I didn’t think then I had the faintest hope of making it to New Zealand, let alone ‘my’ island, so I was particularly grateful to Mark. But to my amazement I ended up emailing my very last corrections in March from Auckland, still swaying from my voyage on the HMNZS Canterbury. Thanks to the Pew Trusts, who’ve been campaigning for years for a much-needed ocean sanctuary in the Kermadecs, [in late February I joined a crew of scientists, educators and young environmentalists on a Sir Peter Blake Trust expedition to Raoul. So now I know what colour the sea there really is and how flying fish behave; I’ve seen the giant limpets, muttonbirds, wideawakes, tropic birds, gropers and turtles in my book; I’ve swum with sharks; I’ve flown over the volcanic crater and I’ve watched the horizon for hours and days without seeing another vessel or habitable land. But, disappointingly, despite months of planning, biosecurity measures and lack of resources meant we were refused landing permits. So I never actually set foot on the island!
(Lydia Syson in the beautiful sea.)
So many different stages then. Seeing the finished hardback just a week ago was a glorious moment. If only – and most authors will sympathise - I hadn’t immediately spotted a typo. Mea culpa. My very final proofread was under difficult circumstances and a mortifying error crept unnoticed into my author’s note: the Maori name for New Zealand is of course spelled Aotearoa – ‘the Land of the Long White Cloud’.
3) Was it your intention to educate your readers in certain aspects of history that they may not have known about? No spoilers, but how the story unfolds reveals something surprising and horrifying...

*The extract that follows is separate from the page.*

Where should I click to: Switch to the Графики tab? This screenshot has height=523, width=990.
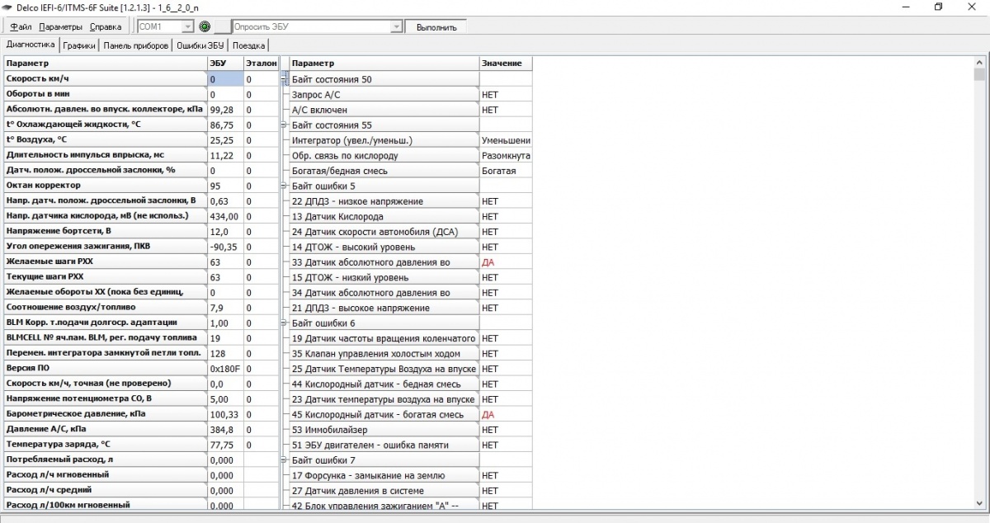[x=78, y=45]
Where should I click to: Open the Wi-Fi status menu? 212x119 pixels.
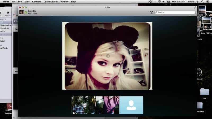point(160,2)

Yes and no. I was horrified myself by what I learned, and I also wanted to suggest through the storytelling how easily horrific histories can become buried.
We often think of the nineteenth century as the great era of abolition and emancipation, but in fact the slave trade simply changed its name, its organisation, its victims and its locations. After the American Civil War, cotton and sugar production shifted to the Pacific. The people of the small scattered islands of Oceania were particularly vulnerable to exploitation. First the blackbirders came. Then the indentured labour recruiters. The Pacific Labour Trade tore families and communities violently apart, and far too many people have never been able to recover their ancestors’ stories. Slavery and human trafficking continue to thrive all over the world, including in the UK. Purely in terms of numbers, more people are enslaved now than at any time before in history. So though I never want to be didactic, actually, yes – I did hope to draw attention to all these things.

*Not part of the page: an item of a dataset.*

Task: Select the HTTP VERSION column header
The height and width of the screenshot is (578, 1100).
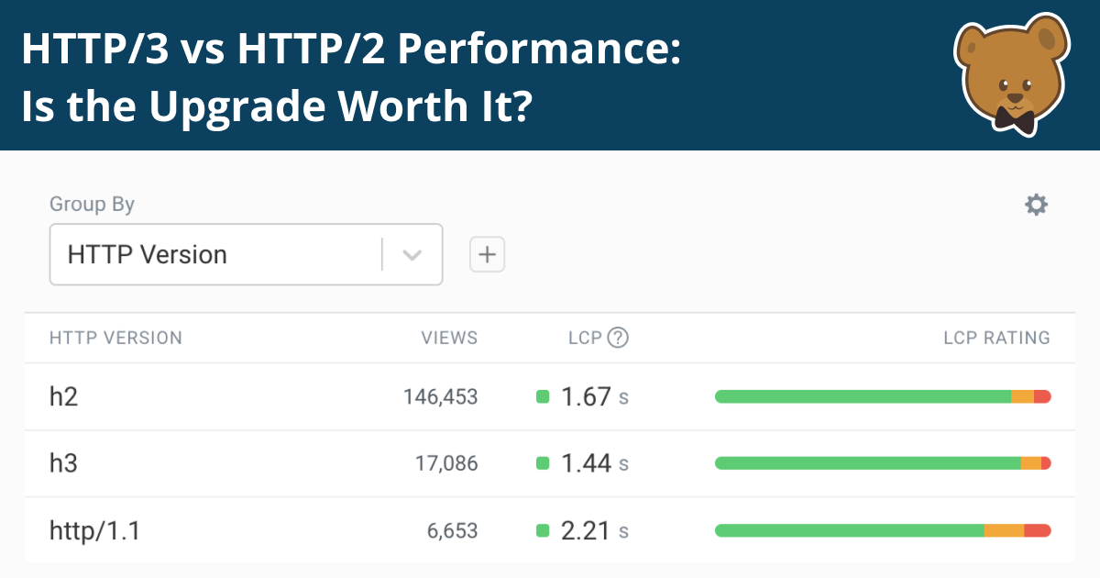Action: click(x=116, y=338)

I’m in the middle of putting together an online bibliography for readers who want to follow up on any of my sources, as I have with all my books, and this should be available from publication day – May 17th. Of course I’d recommend reading Mr Peacock’s Possessions first, but after that this article offers excellent insight into New Zealand’s slaving history. It’s by Scott Hamilton, NZ historian and author of The StolenIsland (2016). Australia’s hidden history of slavery is explored here. And you can join Anti-Slavery International – the world’s oldest human rights organisation – here.
4) When I reviewed Jane Harris's SUGAR MONEY, I asked her whether she was nervous at reactions to her writing (very well) in the voice of a young man of different racial origin from her own. In these days of 'cultural appropriation' and the like, did this give you any pause at all? You write very beautifully partly from the point of view of a native Islander!
Thank you! And it certainly did.
As I began work on Mr. Peacock’s Possessions, the world of children’s publishing was waking up to the call for more diverse and inclusive representation. Young readers of all backgrounds, ethnicities, abilities and sexualities urgently needed to see more characters in books who reflected their own lives and experiences. Protagonists, not token side-kicks. Most writers for children felt a shared responsibility to make this happen, with sensitivity and care, no matter what their own identity might be. Meanwhile, in adult publishing, a reverse move was taking place, for equally valid and important reasons. Writers whose colour and class give them easier access to a public voice through publication – including me – have been forced to think more carefully about what stories they have the right to tell. I always felt it was extremely important politically to put my young Pacific Islander, Kalala, at the centre of this story. I don’t want to overemphasise my own anguish – particularly in the context of the truly agonising histories I’m exploring here – but it was a huge dilemma. If, once it became an adult novel, I abandoned my attempt to create a convincing voice for Kalala, if I didn’t allow him to speak for himself, I risked marginalising him and all the Polynesian people in the book. Mr. Peacock’s Possessions could have become just another book about an encounter with the ‘other’ told through the eyes of an ‘innocent’ white girl. One predictable point of view. In rendering the entangled stories of two imagined groups of people meeting and living alongside each other on an invented version of a real island, I needed to portray the ways in which all my characters navigate between cultures. I wanted to draw upon and expose, but never, I hope, abuse the very real and horrific histories which inspired the novel, histories currently little known beyond academia. And I wanted readers to be completely swept up by these histories.
I write about other times and places because my circumstances mean most of my travels are necessarily in my head, and my explorations take place largely in libraries and archives. Of course I’d have loved to go to Niue. I couldn’t. I hope one day I will. I still can’t quite believe that at the very last minute I reached the Kermadecs.
I don’t expect all readers to agree, but it felt wrong to censor myself for fear of an anticipated judgment. And novels simply can’t be written by committee, so a book has to get to a certain stage before it can be shared. In the end, family circumstances in the last six months made it very hard for me to get the manuscript into the hands of the readers who mattered most to me, as I had planned. But before Mr Peacock’s Possessions went to print in the UK, I was overjoyed to be introduced to one very important reader - the multi-talented teacher and writer Ioane Aleke Fa’avae, an expert in the history, culture and language of Niue, and winner of the 2014 Creative NZ Pacific Heritage Award. Thanks to his warm blessing – and a spelling correction – my anxieties about the book’s reception have diminished considerably. And copies of the finished book are on their way to Niue now.
5) Can you speak at all of your next book?
I’m afraid not. No mystery…just don’t quite know myself yet.